There is a difference between a generalist software engineer, and a polyglot programmer. What is that difference, and why did I smoosh the two together in yesterday’s post?
A polyglot programmer is a programmer who can use, or maybe has used, multiple programming languages. That doesn’t mean that they have relevant experience or skills in any other part of software engineering. They might, and so might a monoglot programmer. But (in a work context) they’re working as a programmer and paid for doing the programming.
A generalist software engineer has knowledge and experience relevant to the rest of the software engineering endeavour. Not just the things that programmers need to know beyond the programming, but the whole practice.

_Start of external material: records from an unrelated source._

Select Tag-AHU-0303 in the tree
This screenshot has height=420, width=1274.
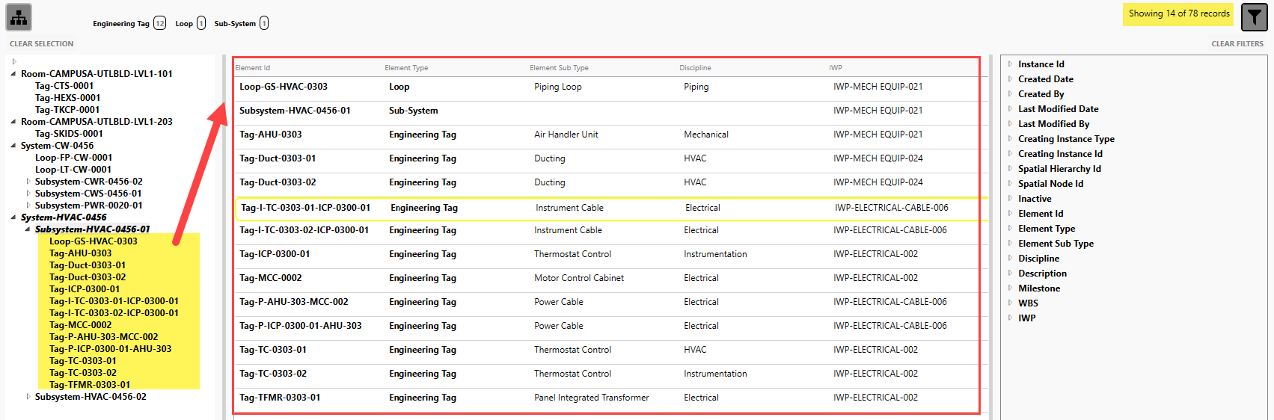tap(80, 253)
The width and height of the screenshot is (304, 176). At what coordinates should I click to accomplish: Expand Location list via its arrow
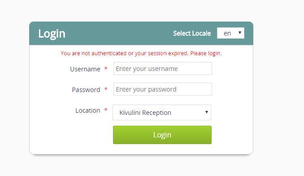pyautogui.click(x=207, y=112)
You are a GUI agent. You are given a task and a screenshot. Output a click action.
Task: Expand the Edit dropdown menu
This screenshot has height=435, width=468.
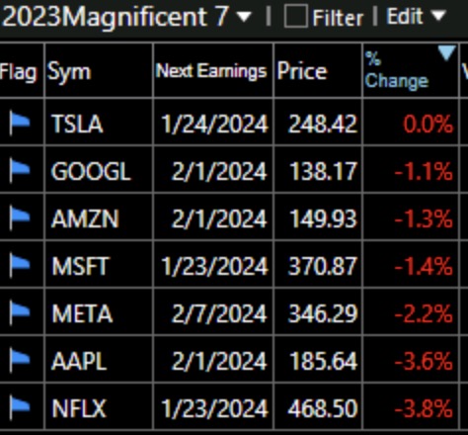[438, 16]
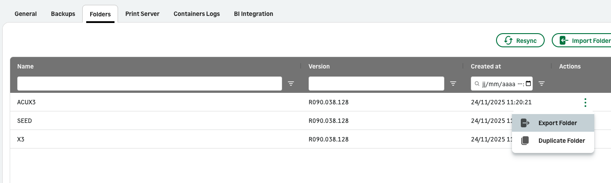Switch to the General tab
611x183 pixels.
click(26, 14)
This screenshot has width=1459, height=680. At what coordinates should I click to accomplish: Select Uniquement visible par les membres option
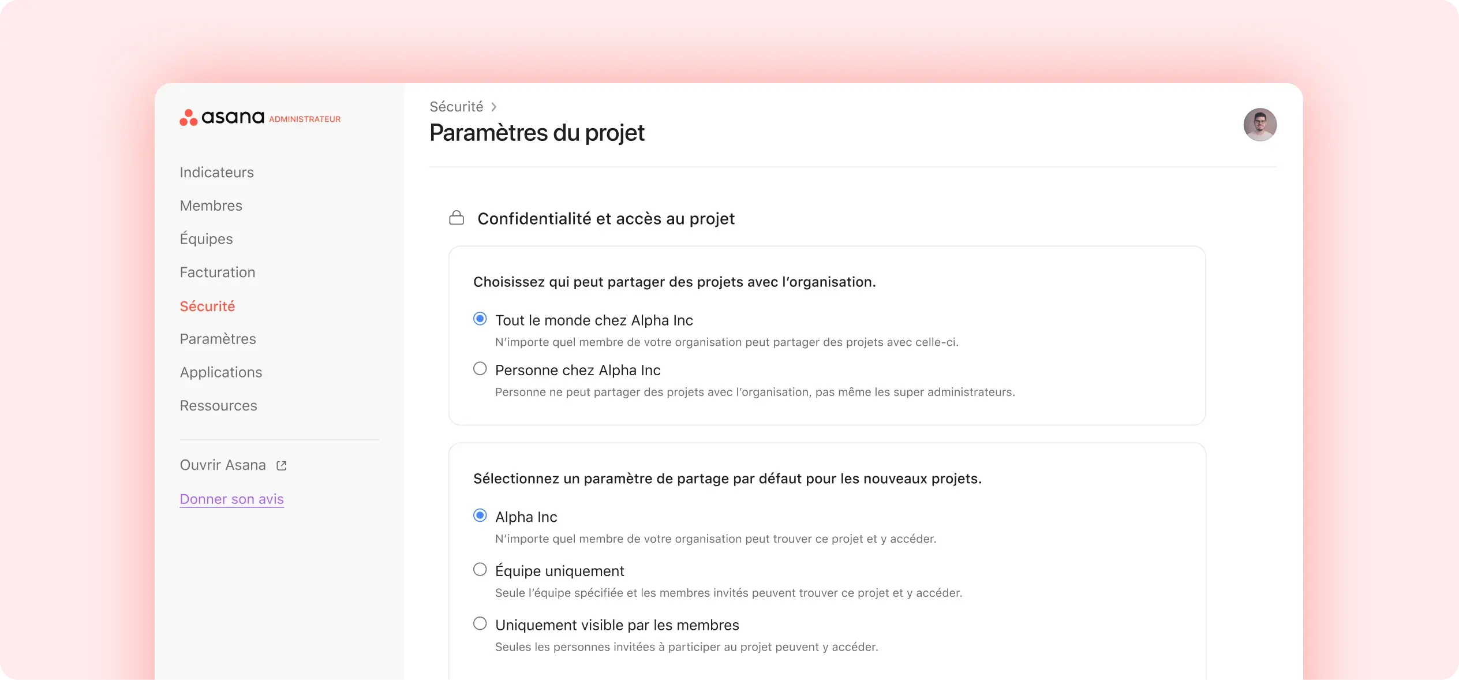(480, 623)
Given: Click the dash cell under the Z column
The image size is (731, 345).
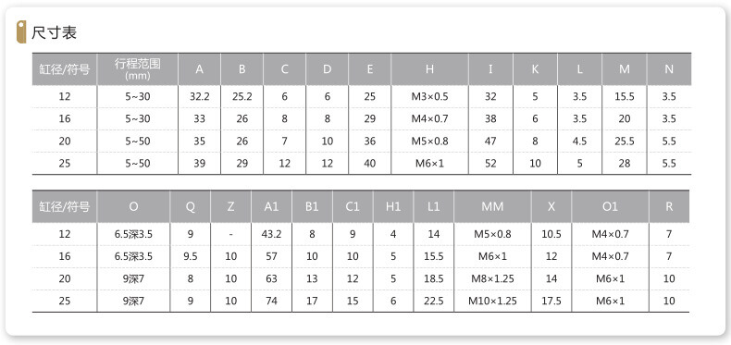Looking at the screenshot, I should tap(230, 235).
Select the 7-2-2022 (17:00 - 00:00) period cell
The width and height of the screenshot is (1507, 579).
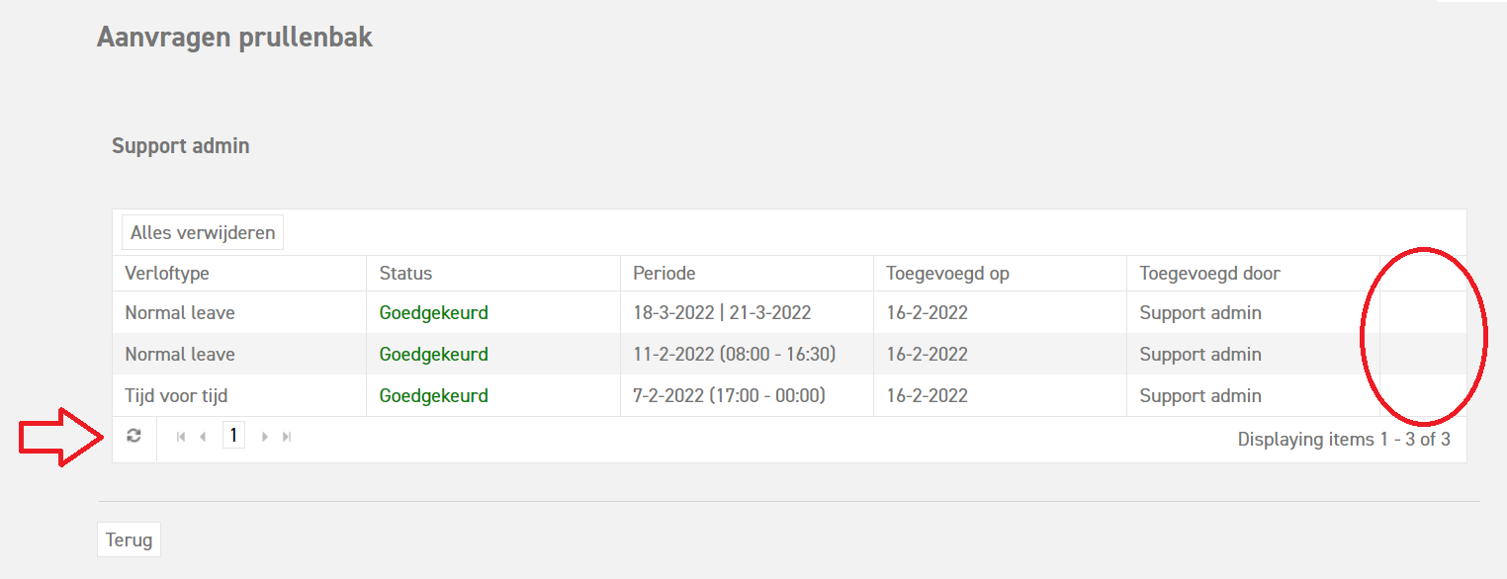(x=729, y=396)
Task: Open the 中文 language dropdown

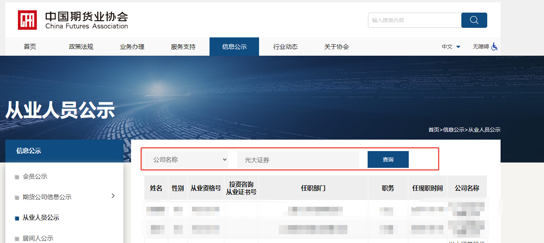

In my experience, a generalist software engineer is usually also a polyglot programmer, for a couple of reasons.
- to get enough experience at all the bits of software engineering, the generalist’s career has probably survived multiple programming language hype cycles.

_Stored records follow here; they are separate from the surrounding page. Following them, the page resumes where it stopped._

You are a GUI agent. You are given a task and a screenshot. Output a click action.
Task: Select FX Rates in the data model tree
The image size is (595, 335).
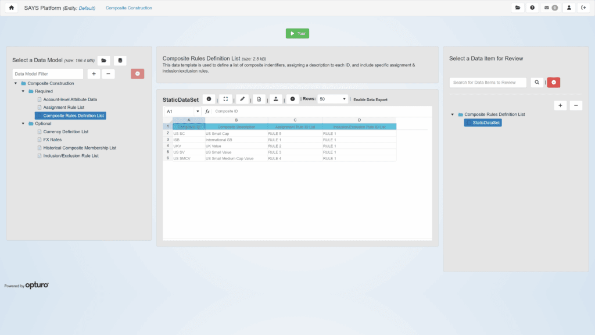coord(52,140)
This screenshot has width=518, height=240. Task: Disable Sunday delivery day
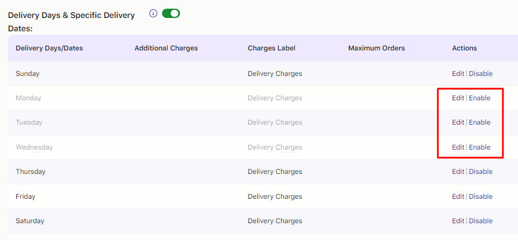(481, 74)
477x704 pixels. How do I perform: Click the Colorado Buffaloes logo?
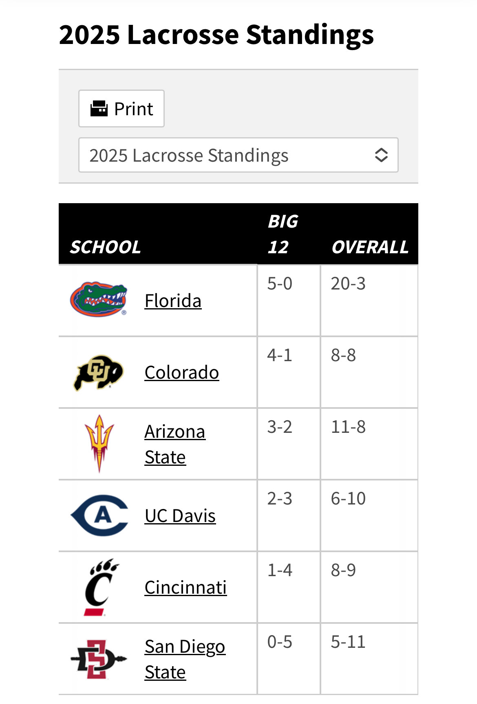(99, 372)
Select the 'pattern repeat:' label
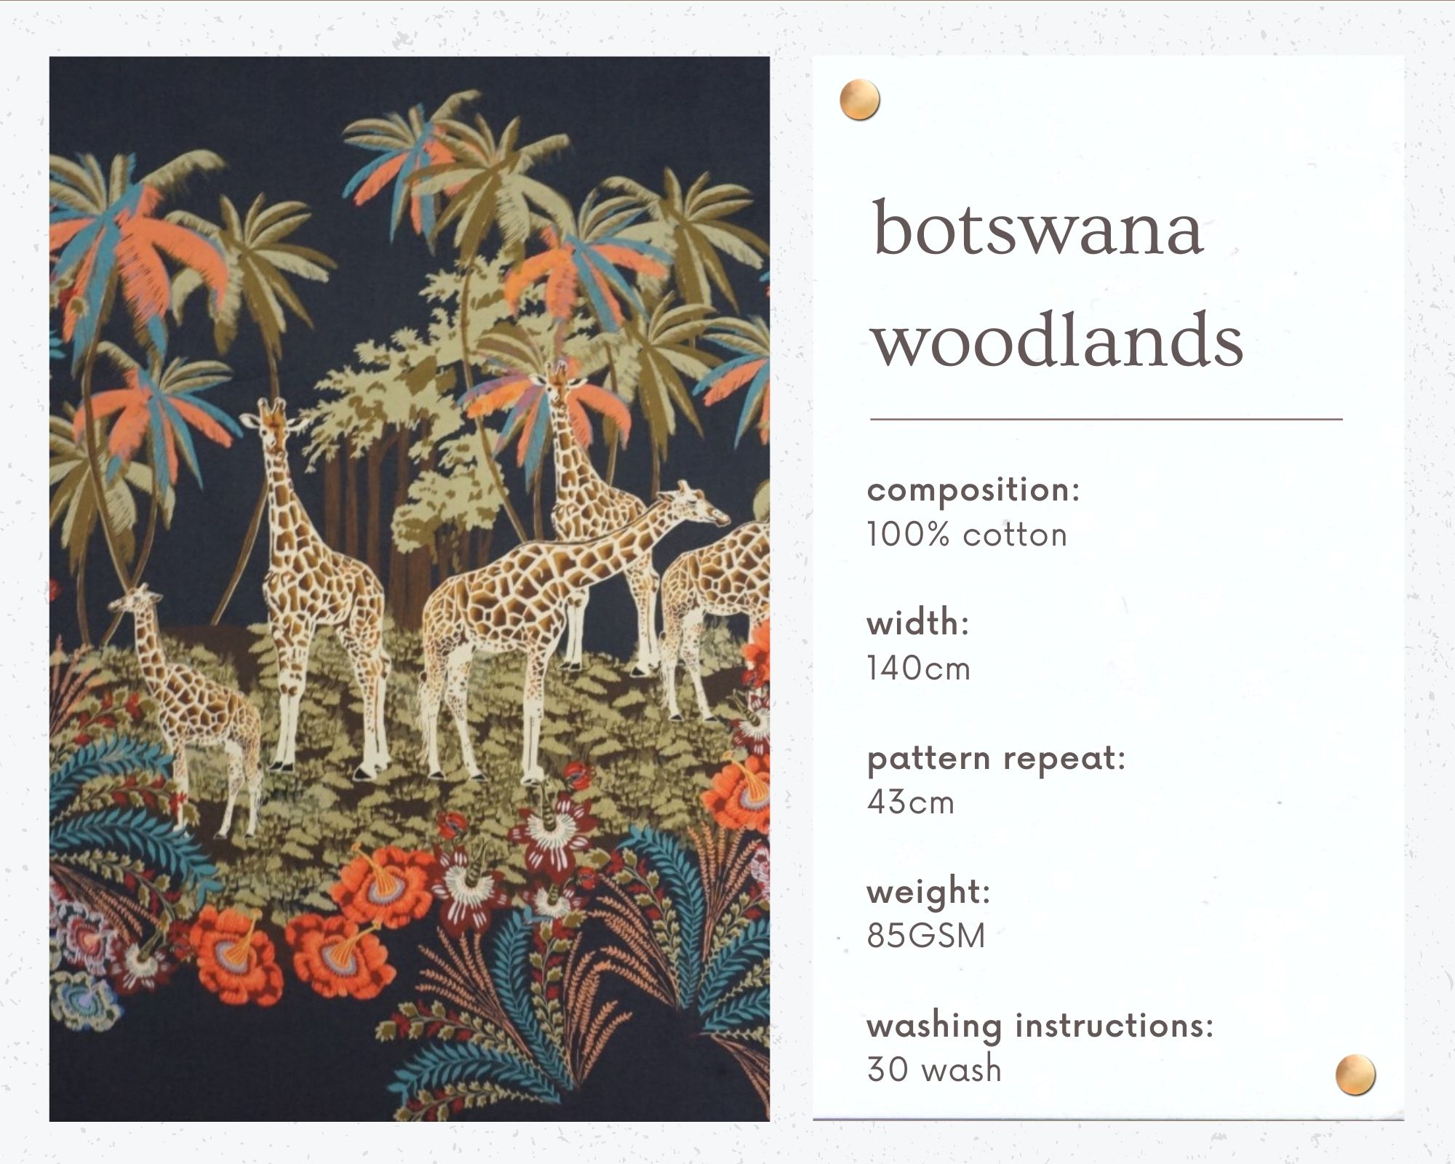Image resolution: width=1455 pixels, height=1164 pixels. (996, 758)
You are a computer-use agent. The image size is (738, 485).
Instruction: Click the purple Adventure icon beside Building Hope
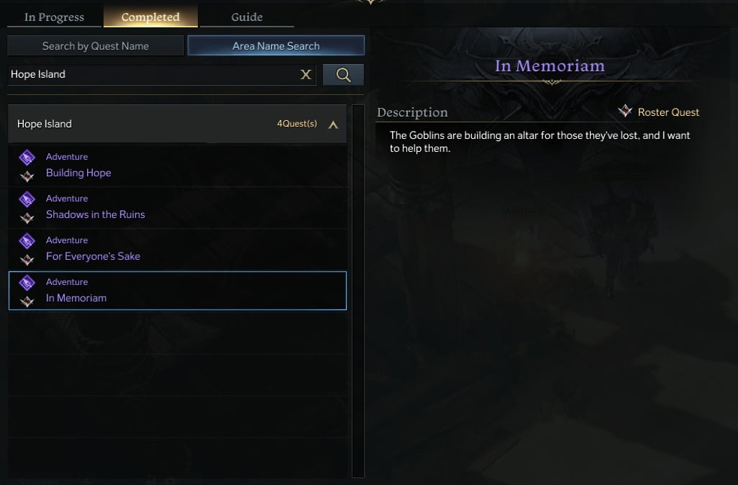pos(27,158)
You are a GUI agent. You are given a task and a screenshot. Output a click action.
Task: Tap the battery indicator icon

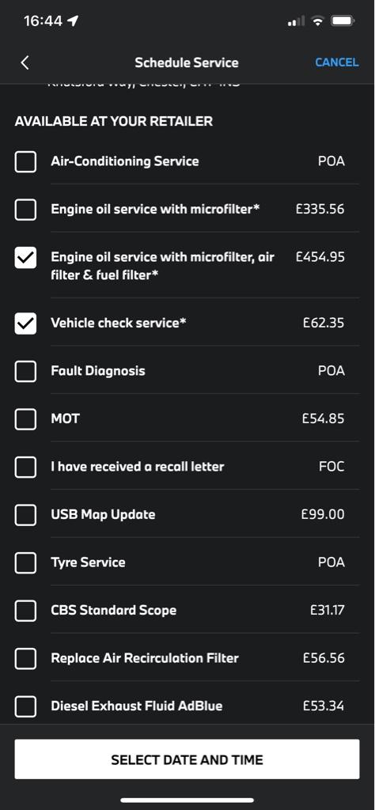[x=343, y=21]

- in getting that experience, they have probably had to work with different languages in different contexts: whatever their software products are made out of; scripts for deployment and operations; plugins for various tools; changes to existing components.
More importantly, the programming part of the process is a small (crucial, admittedly, small nonetheless) intersection with the generalist’s work. Knowing all of the gotchas of any one language is something they can ask the specialists about. Fred Brooks would have had a Chief Programmer who knew what the team was trying to do, and a language lawyer who specialised in the tricks of the programming language.
Probably the closest thing that many organisations know how to pay for to the generalist software engineer in modern times is the “agile consultant”. I don’t think it’s strictly a fair comparison. Strictly speaking, an agile consultant is something like a process expert, systems analyst, or cybernetician. They understand how the various parts of the software engineering endeavour affect each other, and can help a team to improve its overall effectiveness by knowing which part needs to change and how.
And, because they use the word agile in their title, they do this with an air of team empowerment and focus on delivery.
Knowing how the threat model impacts on automated testing enables process improvement, but does not necessarily make a software engineering generalist. An actually-general generalist could perhaps also do the threat modelling and create the automated tests. To avoid drawing distinctions between genuine and inauthentic inhabitants of Scotland let’s say that a generalist can work in ‘several’ parts of the software engineering field.
We come back to the problem described in yesterday’s post, but without yesterday’s programming-centric perspective. A manager knows that they need a security person and a test automation person, but does not necessarily know how to deal with a security-and-test-automation-and-maybe-other-things person.